◆ SELECTION
Before you can build the image, you must set the following environment variables:

Specify image name and tag

export IMAGE_NAME=<region.ocir.io/my-tenancy/image-name>
export TAG=latest

Build the container image.

ads opctl distributed-training build-image \
    -t $TAG \
    -reg $IMAGE_NAME \
    -df oci_dist_training_artifacts/horovod/v1/<pytorch|tensorflow>.<cpu|gpu>.Dockerfile

The code is assumed to be in the current working directory. To override the source code directory, use the -s flag and specify the code dir. This folder should be within the current working directory.

ads opctl distributed-training build-image \
    -t $TAG \
    -reg $IMAGE_NAME \
     -df oci_dist_training_artifacts/horovod/v1/<pytorch|tensorflow>.<cpu|gpu>.Dockerfile
    -s <code_dir>

If you are behind proxy, ads opctl will automatically use your proxy settings (defined via no_proxy, http_proxy and https_proxy).

SSH Setup:

In Horovod distributed training, communication between scheduler and worker(s) uses a secure connection. For this purpose, SSH keys need to be provisioned in the scheduler and worker nodes. This is already taken care in the docker images. When the docker image is built, SSH key pair is placed inside the image with required configuration changes (adding public key to authorized_keys file). This enables a secure connection between scheduler and the workers.

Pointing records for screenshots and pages

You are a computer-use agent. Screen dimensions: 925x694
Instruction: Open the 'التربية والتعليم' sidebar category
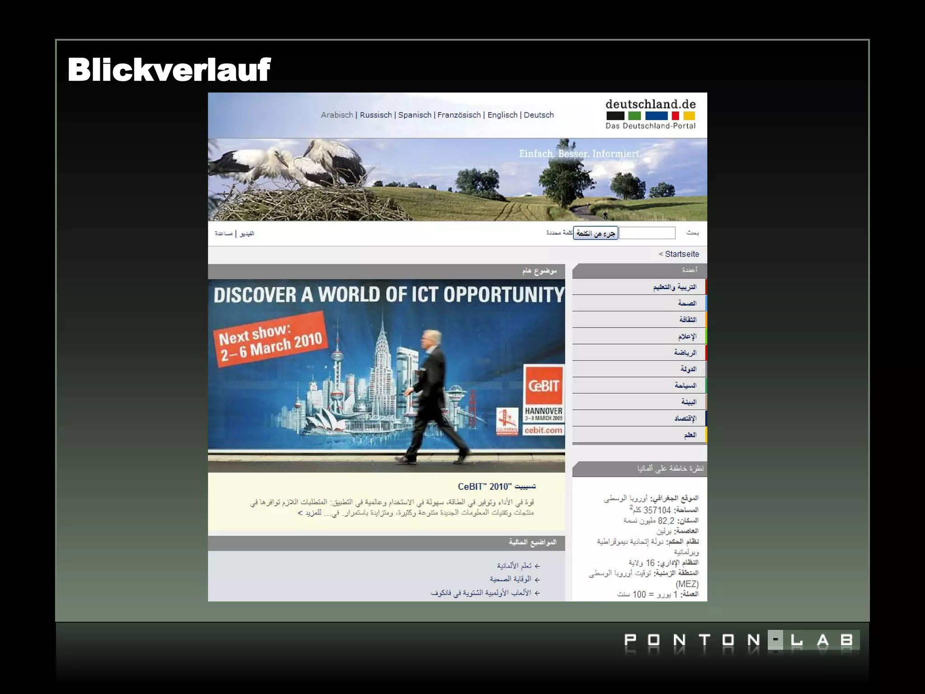pyautogui.click(x=674, y=287)
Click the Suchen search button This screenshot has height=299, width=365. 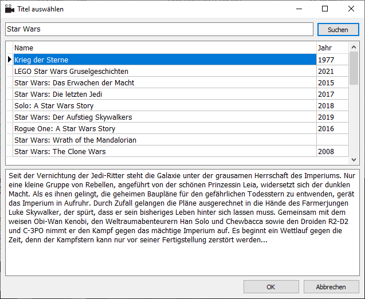[338, 30]
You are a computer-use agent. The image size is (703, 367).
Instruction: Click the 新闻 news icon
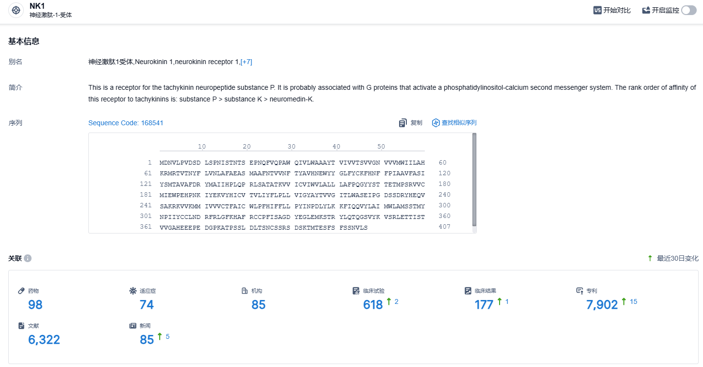133,326
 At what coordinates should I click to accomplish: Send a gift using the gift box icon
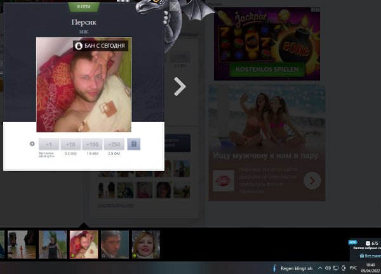[x=133, y=144]

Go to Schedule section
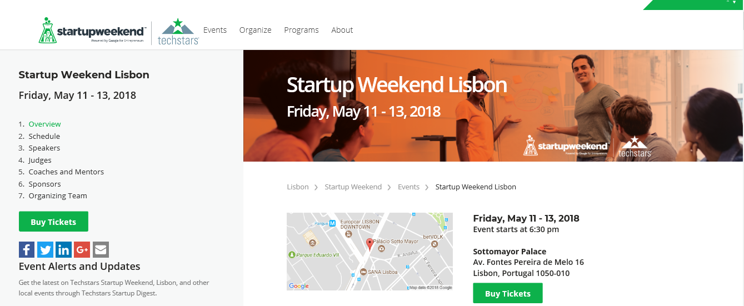point(44,136)
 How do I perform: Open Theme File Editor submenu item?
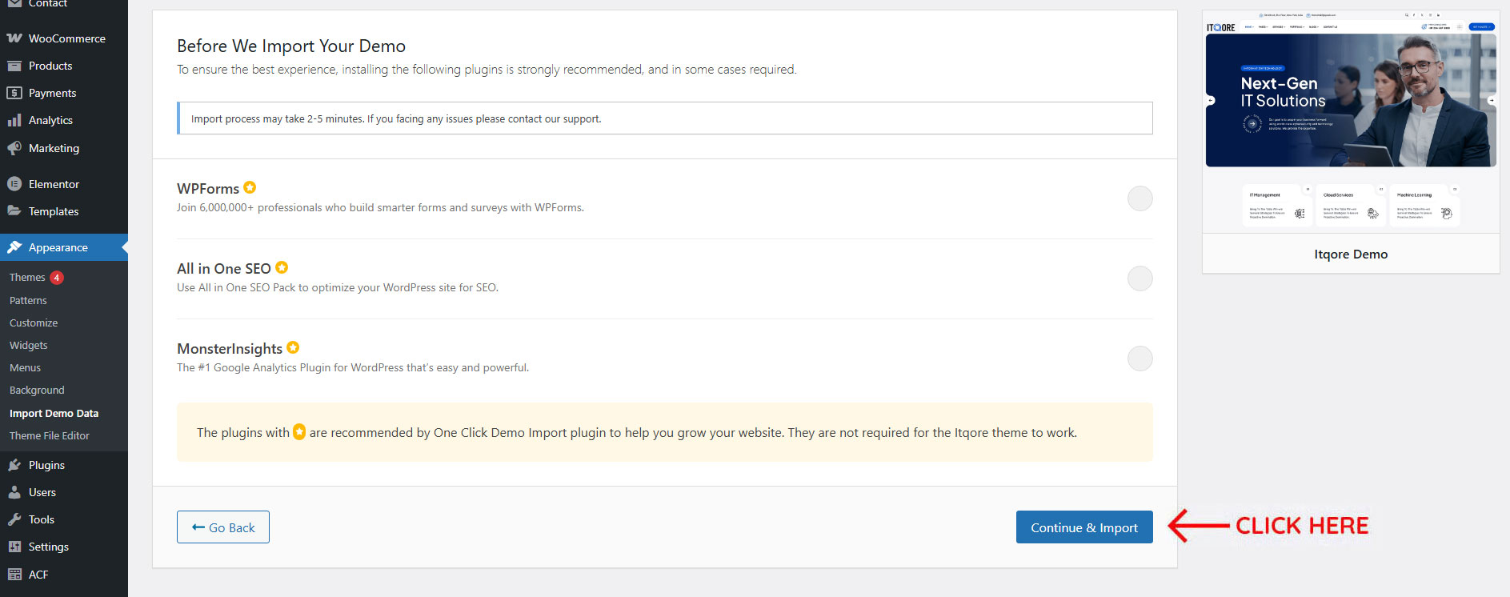click(50, 436)
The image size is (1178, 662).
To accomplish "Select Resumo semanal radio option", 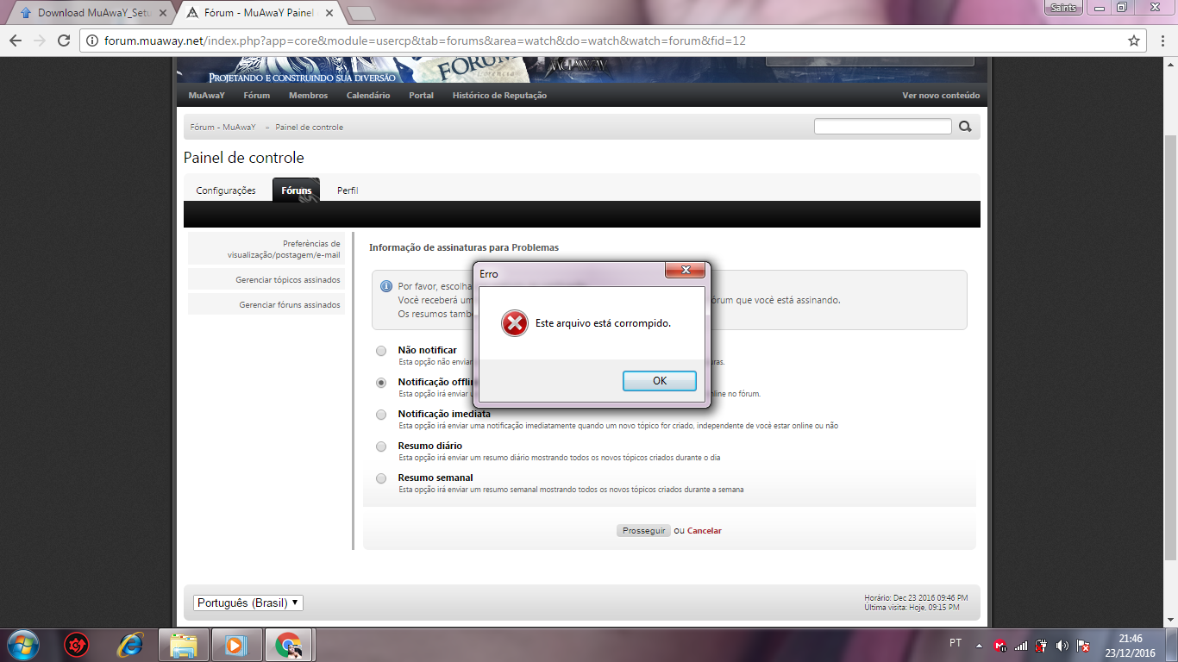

◆ SET TASK A
In the Horovod image-build text, which flag overrides the source code directory?
◆ SET TASK B
Do these statements agree with the Horovod image-build text? (i) The SSH key pair is placed inside the image when the image is built. (ii) The code directory given with -s may sit outside the current working directory. (iii) Proxy settings have to be supplied to ads opctl by hand. Answer yes or no for each, quoting the deciding words.
◆ SET TASK C
Could you carry on the Horovod image-build text from the point where it stops?

◆ EXPECTED ANSWER A
The -s flag, followed by the code directory.

◆ EXPECTED ANSWER B
(i) Yes: "When the docker image is built, SSH key pair is placed inside the image with required configuration changes"
(ii) No: "This folder should be within the current working directory."
(iii) No: "ads opctl will automatically use your proxy settings"

◆ EXPECTED ANSWER C
Define your workload yaml:

The yaml file is a declarative way to express the workload.

train.yaml#
kind: distributed
apiVersion: v1.0
spec:
  infrastructure: # This section maps to Job definition. Does not include environment variables
    kind: infrastructure
    type: dataScienceJob
    apiVersion: v1.0
    spec:
      projectId: oci.xxxx.<project_ocid>
      compartmentId: oci.xxxx.<compartment_ocid>
      displayName: HVD-Distributed-TF
      logGroupId: oci.xxxx.<log_group_ocid>
      subnetId: oci.xxxx.<subnet-ocid>
      shapeName: VM.GPU2.1
      blockStorageSize: 50
  cluster:
    kind: HOROVOD
    apiVersion: v1.0
    spec:
      image: "<region>.ocir.io/<tenancy_id>/<repo_name>/<image_name>:<image_tag>"
      workDir:  "oci://<bucket_name>@<bucket_namespace>/<bucket_prefix>"
      name: "horovod_tf"
      config:
        env:
          # MIN_NP, MAX_NP and SLOTS are inferred from the shape. Modify only when needed.
          # - name: MIN_NP
          #   value: 2
          # - name: MAX_NP
          #   value: 4
          # - name: SLOTS
          #   value: 2
          - name: WORKER_PORT
            value: 12345
          - name: START_TIMEOUT #Optional: Defaults to 600.
            value: 600
          - name: ENABLE_TIMELINE # Optional: Disabled by Default.Significantly increases training duration if switched on (1).
            value: 0
          - name: SYNC_ARTIFACTS #Mandatory: Switched on by Default.
            value: 1
          - name: WORKSPACE #Mandatory if SYNC_ARTIFACTS==1: Destination object bucket to sync generated artifacts to.
            value: "<bucket_name>"
          - name: WORKSPACE_PREFIX #Mandatory if SYNC_ARTIFACTS==1: Destination object bucket folder to sync generated artifacts to.
            value: "<bucket_prefix>"
          - name: HOROVOD_ARGS # Parameters for cluster tuning.
            value: "--verbose"
      main:
        name: "scheduler"
        replicas: 1 #this will be always 1
      worker:
        name: "worker"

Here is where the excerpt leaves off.